Top of DATASET CONTENT

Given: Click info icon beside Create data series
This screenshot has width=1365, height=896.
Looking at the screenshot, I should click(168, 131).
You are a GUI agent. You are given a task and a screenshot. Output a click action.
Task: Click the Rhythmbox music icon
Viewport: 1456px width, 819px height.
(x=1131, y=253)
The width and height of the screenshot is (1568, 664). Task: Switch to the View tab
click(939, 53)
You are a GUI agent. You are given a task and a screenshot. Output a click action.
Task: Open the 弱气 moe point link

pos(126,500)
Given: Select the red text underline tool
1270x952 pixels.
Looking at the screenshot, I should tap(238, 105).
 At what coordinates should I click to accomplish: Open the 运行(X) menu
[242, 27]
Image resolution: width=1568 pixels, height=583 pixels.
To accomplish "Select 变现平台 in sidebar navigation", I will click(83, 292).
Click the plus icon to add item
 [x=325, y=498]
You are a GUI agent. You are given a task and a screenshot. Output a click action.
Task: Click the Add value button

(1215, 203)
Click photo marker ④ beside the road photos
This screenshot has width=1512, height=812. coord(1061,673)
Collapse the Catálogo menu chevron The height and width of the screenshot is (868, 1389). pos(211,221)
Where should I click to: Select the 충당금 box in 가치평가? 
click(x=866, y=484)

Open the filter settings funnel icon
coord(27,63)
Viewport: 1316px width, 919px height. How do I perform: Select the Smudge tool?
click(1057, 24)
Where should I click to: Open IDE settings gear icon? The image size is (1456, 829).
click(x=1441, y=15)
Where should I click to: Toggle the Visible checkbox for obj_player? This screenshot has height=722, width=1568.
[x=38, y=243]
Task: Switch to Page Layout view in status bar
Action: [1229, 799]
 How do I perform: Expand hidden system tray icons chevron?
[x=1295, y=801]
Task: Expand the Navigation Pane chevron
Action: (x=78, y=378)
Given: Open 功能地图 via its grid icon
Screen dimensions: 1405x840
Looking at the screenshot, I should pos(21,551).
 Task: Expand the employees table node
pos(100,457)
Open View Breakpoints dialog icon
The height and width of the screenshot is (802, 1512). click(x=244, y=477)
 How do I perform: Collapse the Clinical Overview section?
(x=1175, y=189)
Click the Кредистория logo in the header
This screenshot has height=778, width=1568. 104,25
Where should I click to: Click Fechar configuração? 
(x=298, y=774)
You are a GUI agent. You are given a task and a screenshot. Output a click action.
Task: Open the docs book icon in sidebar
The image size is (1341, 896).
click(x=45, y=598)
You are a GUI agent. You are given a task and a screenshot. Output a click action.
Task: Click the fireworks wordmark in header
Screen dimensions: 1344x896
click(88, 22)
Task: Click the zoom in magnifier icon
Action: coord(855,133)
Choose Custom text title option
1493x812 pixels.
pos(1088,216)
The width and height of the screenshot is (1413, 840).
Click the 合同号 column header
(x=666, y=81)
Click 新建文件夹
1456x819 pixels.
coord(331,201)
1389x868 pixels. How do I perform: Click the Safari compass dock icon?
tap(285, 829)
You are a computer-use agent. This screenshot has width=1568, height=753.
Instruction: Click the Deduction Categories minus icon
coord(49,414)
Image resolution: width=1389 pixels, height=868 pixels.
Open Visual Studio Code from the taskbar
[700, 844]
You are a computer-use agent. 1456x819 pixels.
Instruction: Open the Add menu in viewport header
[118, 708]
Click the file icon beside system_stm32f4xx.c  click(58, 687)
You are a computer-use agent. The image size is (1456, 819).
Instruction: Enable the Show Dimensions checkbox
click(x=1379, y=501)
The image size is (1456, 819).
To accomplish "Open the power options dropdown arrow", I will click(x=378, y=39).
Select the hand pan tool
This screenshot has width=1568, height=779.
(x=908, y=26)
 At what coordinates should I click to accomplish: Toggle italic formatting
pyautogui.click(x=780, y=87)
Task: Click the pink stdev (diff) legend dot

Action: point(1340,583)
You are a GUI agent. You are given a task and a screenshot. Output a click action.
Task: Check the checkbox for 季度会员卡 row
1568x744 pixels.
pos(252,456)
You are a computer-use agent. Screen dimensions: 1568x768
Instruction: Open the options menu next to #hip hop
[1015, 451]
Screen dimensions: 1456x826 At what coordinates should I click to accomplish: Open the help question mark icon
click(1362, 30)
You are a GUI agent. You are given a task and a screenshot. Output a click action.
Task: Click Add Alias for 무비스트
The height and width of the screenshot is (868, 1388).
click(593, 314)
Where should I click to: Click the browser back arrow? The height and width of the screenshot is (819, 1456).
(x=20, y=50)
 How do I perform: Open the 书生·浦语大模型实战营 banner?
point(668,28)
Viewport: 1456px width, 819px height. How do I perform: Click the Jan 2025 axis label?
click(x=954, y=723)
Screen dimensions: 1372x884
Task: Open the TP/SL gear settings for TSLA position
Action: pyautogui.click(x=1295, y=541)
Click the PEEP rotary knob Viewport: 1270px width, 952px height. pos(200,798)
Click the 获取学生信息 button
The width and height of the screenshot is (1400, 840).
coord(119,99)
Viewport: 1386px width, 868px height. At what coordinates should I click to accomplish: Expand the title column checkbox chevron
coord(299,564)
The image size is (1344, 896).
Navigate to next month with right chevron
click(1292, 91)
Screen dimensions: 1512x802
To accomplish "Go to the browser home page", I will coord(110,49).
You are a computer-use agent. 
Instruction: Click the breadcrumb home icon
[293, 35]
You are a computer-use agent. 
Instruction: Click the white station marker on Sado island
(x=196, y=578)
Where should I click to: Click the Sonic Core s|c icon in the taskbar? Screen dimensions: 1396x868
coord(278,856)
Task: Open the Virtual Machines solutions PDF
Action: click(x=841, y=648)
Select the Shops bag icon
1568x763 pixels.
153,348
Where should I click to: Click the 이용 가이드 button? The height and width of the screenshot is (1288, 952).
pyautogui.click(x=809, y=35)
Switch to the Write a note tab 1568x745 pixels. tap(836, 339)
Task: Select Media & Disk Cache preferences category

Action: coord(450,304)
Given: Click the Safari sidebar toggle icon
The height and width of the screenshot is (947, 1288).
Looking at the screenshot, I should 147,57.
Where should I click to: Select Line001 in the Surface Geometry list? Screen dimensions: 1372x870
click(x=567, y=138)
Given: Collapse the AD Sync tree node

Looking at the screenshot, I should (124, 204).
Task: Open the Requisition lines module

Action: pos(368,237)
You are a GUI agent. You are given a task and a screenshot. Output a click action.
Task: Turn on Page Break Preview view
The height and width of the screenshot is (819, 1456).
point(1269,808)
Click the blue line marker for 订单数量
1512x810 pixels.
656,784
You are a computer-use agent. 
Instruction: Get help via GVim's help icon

Bottom of DATASET CONTENT

ACTION ITEM:
An exact repeat of all the entries above is required.

EXERCISE RESULT:
Given: Click info icon beside Create data series
This screenshot has width=1365, height=896.
Looking at the screenshot, I should click(168, 131).
You are a GUI agent. You are given a task and a screenshot. Output a click action.
Task: Click the Rhythmbox music icon
Viewport: 1456px width, 819px height.
(x=1131, y=253)
The width and height of the screenshot is (1568, 664). Task: Switch to the View tab
click(939, 53)
You are a GUI agent. You are given a task and a screenshot. Output a click action.
Task: Open the 弱气 moe point link

pos(126,500)
Given: Select the red text underline tool
1270x952 pixels.
Looking at the screenshot, I should tap(238, 105).
 At what coordinates should I click to accomplish: Open the 运行(X) menu
[242, 27]
Image resolution: width=1568 pixels, height=583 pixels.
To accomplish "Select 变现平台 in sidebar navigation", I will click(83, 292).
Click the plus icon to add item
 [x=325, y=498]
You are a GUI agent. You are given a task and a screenshot. Output a click action.
Task: Click the Add value button

(1215, 203)
Click photo marker ④ beside the road photos
This screenshot has width=1512, height=812. coord(1061,673)
Collapse the Catálogo menu chevron The height and width of the screenshot is (868, 1389). pos(211,221)
Where should I click to: Select the 충당금 box in 가치평가? 
click(x=866, y=484)

Open the filter settings funnel icon
coord(27,63)
Viewport: 1316px width, 919px height. How do I perform: Select the Smudge tool?
click(1057, 24)
Where should I click to: Open IDE settings gear icon? The image size is (1456, 829).
click(x=1441, y=15)
Where should I click to: Toggle the Visible checkbox for obj_player? This screenshot has height=722, width=1568.
[x=38, y=243]
Task: Switch to Page Layout view in status bar
Action: [1229, 799]
 How do I perform: Expand hidden system tray icons chevron?
[x=1295, y=801]
Task: Expand the Navigation Pane chevron
Action: (x=78, y=378)
Given: Open 功能地图 via its grid icon
Screen dimensions: 1405x840
Looking at the screenshot, I should pos(21,551).
 Task: Expand the employees table node
pos(100,457)
Open View Breakpoints dialog icon
The height and width of the screenshot is (802, 1512). click(x=244, y=477)
 How do I perform: Collapse the Clinical Overview section?
(x=1175, y=189)
Click the Кредистория logo in the header
This screenshot has height=778, width=1568. 104,25
Where should I click to: Click Fechar configuração? 
(x=298, y=774)
You are a GUI agent. You are given a task and a screenshot. Output a click action.
Task: Open the docs book icon in sidebar
The image size is (1341, 896).
click(x=45, y=598)
You are a GUI agent. You are given a task and a screenshot. Output a click action.
Task: Click the fireworks wordmark in header
Screen dimensions: 1344x896
click(88, 22)
Task: Click the zoom in magnifier icon
Action: coord(855,133)
Choose Custom text title option
1493x812 pixels.
pos(1088,216)
The width and height of the screenshot is (1413, 840).
Click the 合同号 column header
(x=666, y=81)
Click 新建文件夹
1456x819 pixels.
coord(331,201)
1389x868 pixels. How do I perform: Click the Safari compass dock icon?
tap(285, 829)
You are a computer-use agent. This screenshot has width=1568, height=753.
Instruction: Click the Deduction Categories minus icon
coord(49,414)
Image resolution: width=1389 pixels, height=868 pixels.
Open Visual Studio Code from the taskbar
[700, 844]
You are a computer-use agent. 1456x819 pixels.
Instruction: Open the Add menu in viewport header
[118, 708]
Click the file icon beside system_stm32f4xx.c  click(58, 687)
You are a computer-use agent. The image size is (1456, 819).
Instruction: Enable the Show Dimensions checkbox
click(x=1379, y=501)
The image size is (1456, 819).
To accomplish "Open the power options dropdown arrow", I will click(x=378, y=39).
Select the hand pan tool
This screenshot has width=1568, height=779.
(x=908, y=26)
 At what coordinates should I click to accomplish: Toggle italic formatting
pyautogui.click(x=780, y=87)
Task: Click the pink stdev (diff) legend dot

Action: point(1340,583)
You are a GUI agent. You are given a task and a screenshot. Output a click action.
Task: Check the checkbox for 季度会员卡 row
1568x744 pixels.
pos(252,456)
You are a computer-use agent. Screen dimensions: 1568x768
Instruction: Open the options menu next to #hip hop
[1015, 451]
Screen dimensions: 1456x826 At what coordinates should I click to accomplish: Open the help question mark icon
click(1362, 30)
You are a GUI agent. You are given a task and a screenshot. Output a click action.
Task: Click Add Alias for 무비스트
The height and width of the screenshot is (868, 1388).
click(593, 314)
Where should I click to: Click the browser back arrow? The height and width of the screenshot is (819, 1456).
(x=20, y=50)
 How do I perform: Open the 书生·浦语大模型实战营 banner?
point(668,28)
Viewport: 1456px width, 819px height. How do I perform: Click the Jan 2025 axis label?
click(x=954, y=723)
Screen dimensions: 1372x884
Task: Open the TP/SL gear settings for TSLA position
Action: pyautogui.click(x=1295, y=541)
Click the PEEP rotary knob Viewport: 1270px width, 952px height. pos(200,798)
Click the 获取学生信息 button
The width and height of the screenshot is (1400, 840).
coord(119,99)
Viewport: 1386px width, 868px height. At what coordinates should I click to accomplish: Expand the title column checkbox chevron
coord(299,564)
The image size is (1344, 896).
Navigate to next month with right chevron
click(1292, 91)
Screen dimensions: 1512x802
To accomplish "Go to the browser home page", I will coord(110,49).
You are a computer-use agent. 
Instruction: Click the breadcrumb home icon
[293, 35]
You are a computer-use agent. 
Instruction: Click the white station marker on Sado island
(x=196, y=578)
Where should I click to: Click the Sonic Core s|c icon in the taskbar? Screen dimensions: 1396x868
coord(278,856)
Task: Open the Virtual Machines solutions PDF
Action: click(x=841, y=648)
Select the Shops bag icon
1568x763 pixels.
153,348
Where should I click to: Click the 이용 가이드 button? The height and width of the screenshot is (1288, 952).
pyautogui.click(x=809, y=35)
Switch to the Write a note tab 1568x745 pixels. tap(836, 339)
Task: Select Media & Disk Cache preferences category

Action: coord(450,304)
Given: Click the Safari sidebar toggle icon
The height and width of the screenshot is (947, 1288).
Looking at the screenshot, I should 147,57.
Where should I click to: Select Line001 in the Surface Geometry list? Screen dimensions: 1372x870
click(x=567, y=138)
Given: Collapse the AD Sync tree node

Looking at the screenshot, I should (124, 204).
Task: Open the Requisition lines module

Action: pos(368,237)
You are a GUI agent. You are given a task and a screenshot. Output a click action.
Task: Turn on Page Break Preview view
The height and width of the screenshot is (819, 1456).
point(1269,808)
Click the blue line marker for 订单数量
1512x810 pixels.
656,784
You are a computer-use agent. 
Instruction: Get help via GVim's help icon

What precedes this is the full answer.